*SOURCE DOCUMENT*
_ _ _
Review: ‘Raising Dion’ Grows Up in Season 2 

Raising Dion is back with new characters, challenges, and a familiar but improved villain. The writers of Season 2 have fixed most of the issues with the first season, including pacing and fleshing out the characters more thoroughly. While a bit corny at times, Raising Dion is a compelling family drama disguised as a superhero show whose second season improves upon the villain and explores the struggles of life as and with a 10-year-old.

Season 1 ended with 8-year-old Dion (Ja’Siah Young) and his mother Nicole (Alisha Wainwright) defeating his godfather Pat Rollins (Jason Ritter) in the battle against the Crooked Man. While Season 1 had exciting action scenes and a compelling family drama aspect, the hero origin story was lackluster due to how slow the story moved. Season 2 fixes this right away when it begins two years later. The older Dion is more grown-up and has more control over his power than ever before. We are reintroduced to our now 10-year-old superhero “Mind Mover” when he sneaks out of his room before school to fight crime. Your friendly neighborhood Dion uses his powers for little acts of kindness like cleaning up litter, replacing trash cans, and helping against bullying. With the help of his friends in their “Triangle of Justice,” Dion tries to hone his powers while figuring out his evolving relationship with his mom.
_ _ _
*SUPPLIED MATERIAL*
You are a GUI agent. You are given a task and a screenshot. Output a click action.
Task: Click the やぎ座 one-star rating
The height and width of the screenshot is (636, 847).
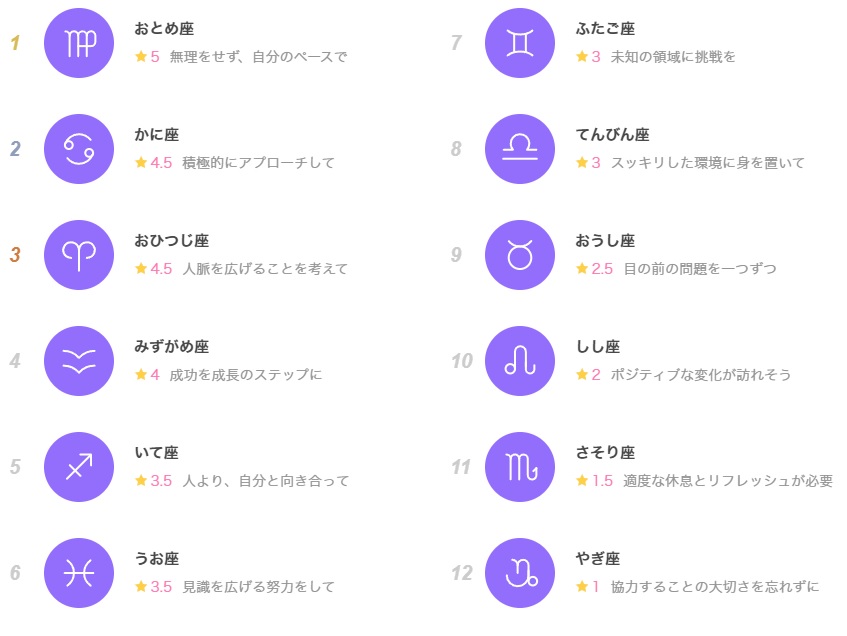588,586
_ _ _
*YOUR INSTRUCTIONS*
Copy the review again, beginning at the words "Review: ‘Raising Dion’" and stopping after "with a 10-year-old.", and swap "villain" for "antagonist" along the way. The data has nothing to do with this.

*RESULT OF THIS TASK*
Review: ‘Raising Dion’ Grows Up in Season 2 

Raising Dion is back with new characters, challenges, and a familiar but improved antagonist. The writers of Season 2 have fixed most of the issues with the first season, including pacing and fleshing out the characters more thoroughly. While a bit corny at times, Raising Dion is a compelling family drama disguised as a superhero show whose second season improves upon the antagonist and explores the struggles of life as and with a 10-year-old.